January 17, 2019

WHAT HAPPENS NOW: Comments On Netanyahu’s Iran Speech

On April 30, less than two weeks before President Donald Trump was to decide whether to pull out of the Iran nuclear deal, Israeli Prime Minister Benjamin Netanyahu stood in front of a huge cache of files, computer discs and a large screen of graphics at a news conference in Tel Aviv, and accused Iran of lying for years about its efforts to build a nuclear weapon.

You must admire the people in charge of gathering information for Israel. You must admire the fact that they can show you thousands of documents from within the Iranian archives. And as you admire these creative, bold and daring intelligence gatherers, you also must consider the fact that they say they have documents that you don’t. They say they have information that no one else could gather. They know Iran well enough to obtain half a ton of copied secret documents from inside Iran and ship them to Tel Aviv. Maybe this also means that their sense of what Iran was doing, where it might be going, what its ambitions are like, are better than yours and mine. If these people tell you that Iran is cheating, if they tell you that the nuclear deal doesn’t work, you ought to listen. Agree or disagree, but listen carefully and humbly. There is very little chance that you know better than they do.

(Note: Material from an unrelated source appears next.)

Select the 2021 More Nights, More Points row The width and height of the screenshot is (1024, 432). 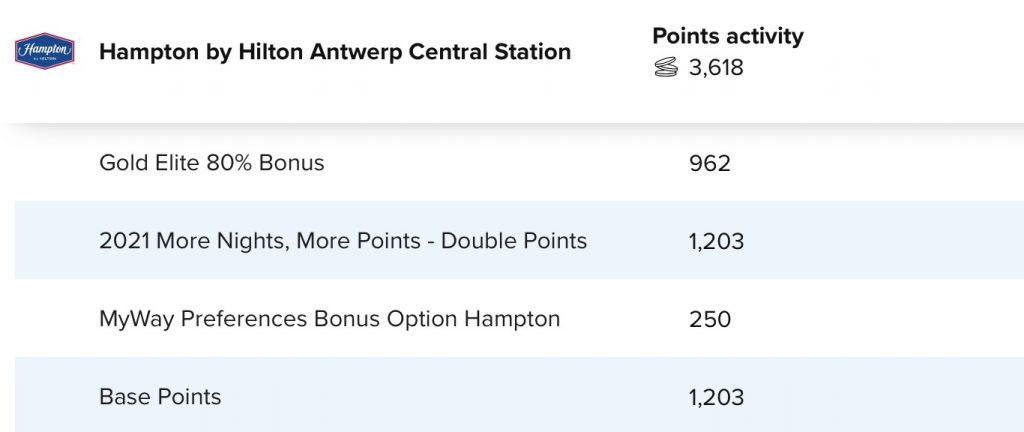[x=343, y=241]
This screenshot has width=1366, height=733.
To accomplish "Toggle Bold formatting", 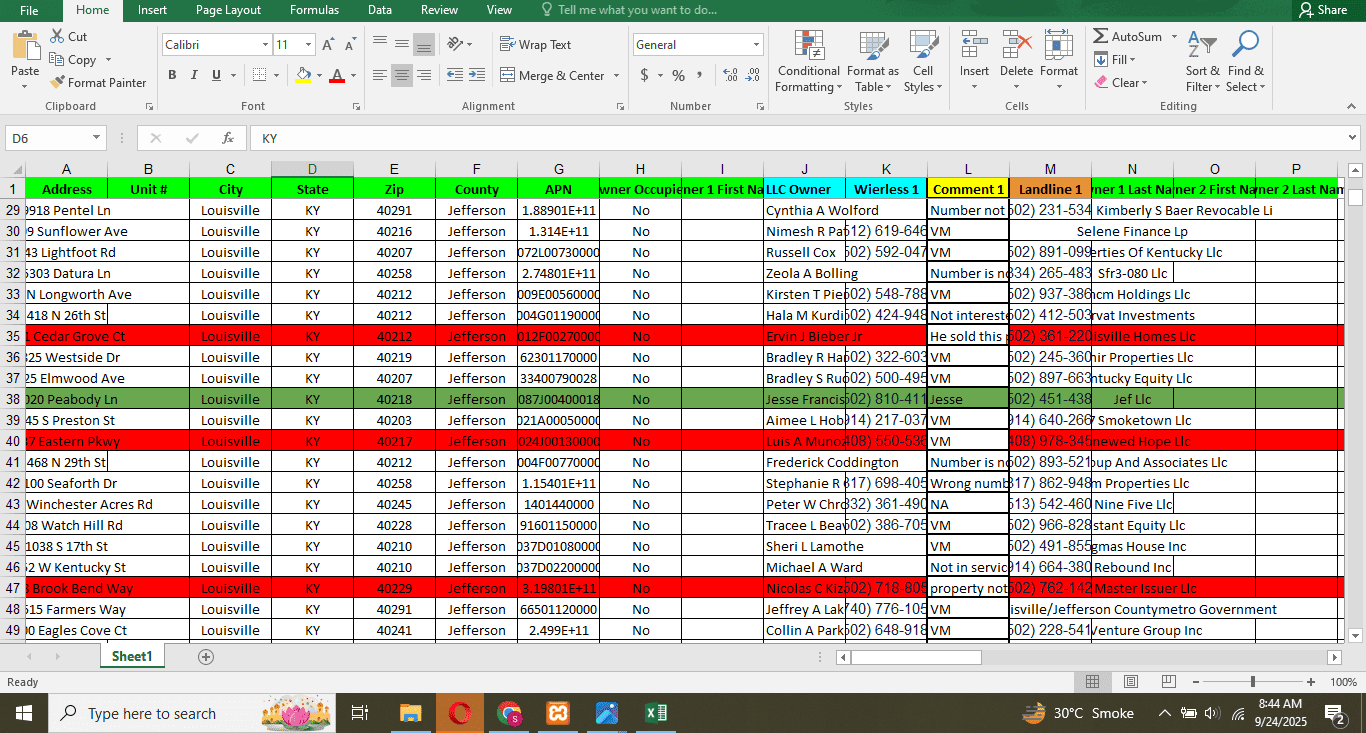I will coord(172,75).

Timing is everything. Netanyahu tried and failed to prevent the Iran nuclear deal by addressing Congress in early 2015. It was a controversial move. Many of the speech’s opponents alleged that the prime minister’s main motive was political, that his true audience was Israelis (the election in Israel was held a few weeks after that speech). In a phone conversation I had with the prime minister not long after that speech, he defended his decision to go to Washington, D.C. This was an important enough issue in Israel for him to utilize all possible means, he said, and if that made then-president of the United States Barack Obama unhappy, then so be it.

The timing was off. Obama had no intention of giving up. Perhaps he thought he had a deal worthy of a second Noble Peace Prize. Then-Secretary of State John Kerry perhaps hoped to earn his first. Netanyahu gave a strong speech, but not strong enough. One could only speculate: Would Netanyahu have be more successful had he showed Congress then what he revealed this week?

What did you think about Netanyahu’s presentation on Iran? Most likely, this depends less on the material shown (shocking intelligence, but no evidence that Iran is violating the current nuclear pact), and more on your established opinion about Netanyahu and the Iran deal.
Search the internet and try to guess in advance what each person, pundit or leader is going to say about the presentation. In most cases, if you are familiar with the views of these pundits and leaders, you can skip the comment or the article. You know what they’re going to say (I assume some readers might say the same about this article).

Would more evidence of Iranian malfeasance make a difference? Sure, if Israel had rock-solid proof of recent Iranian violations (if it has such information, Netanyahu did not reveal it). But even then, people always could argue that there’s no proof the documents are real, that Netanyahu’s word isn’t worth a dime, that Israel — and most other countries — were wrong on Iraq’s WMD.

So did Netanyahu change many minds? He surely achieved two objectives: showing Israel’s intelligence prowess, and making Iran a main topic of conversation, for at least a day or two.

If these people tell you that Iran is cheating, if they tell you that the nuclear deal doesn’t work, you ought to listen.

He also annoyed some leaders, but then, many leaders are easily annoyed by him. Some of them were quick to point out that the information discussed by Netanyahu on April 30 didn’t include anything that wasn’t previously known about Iran. The question is: Known to whom? Netanyahu’s presentation clarified things that experts already knew but that politicians didn’t always know and that the public might not have been aware of.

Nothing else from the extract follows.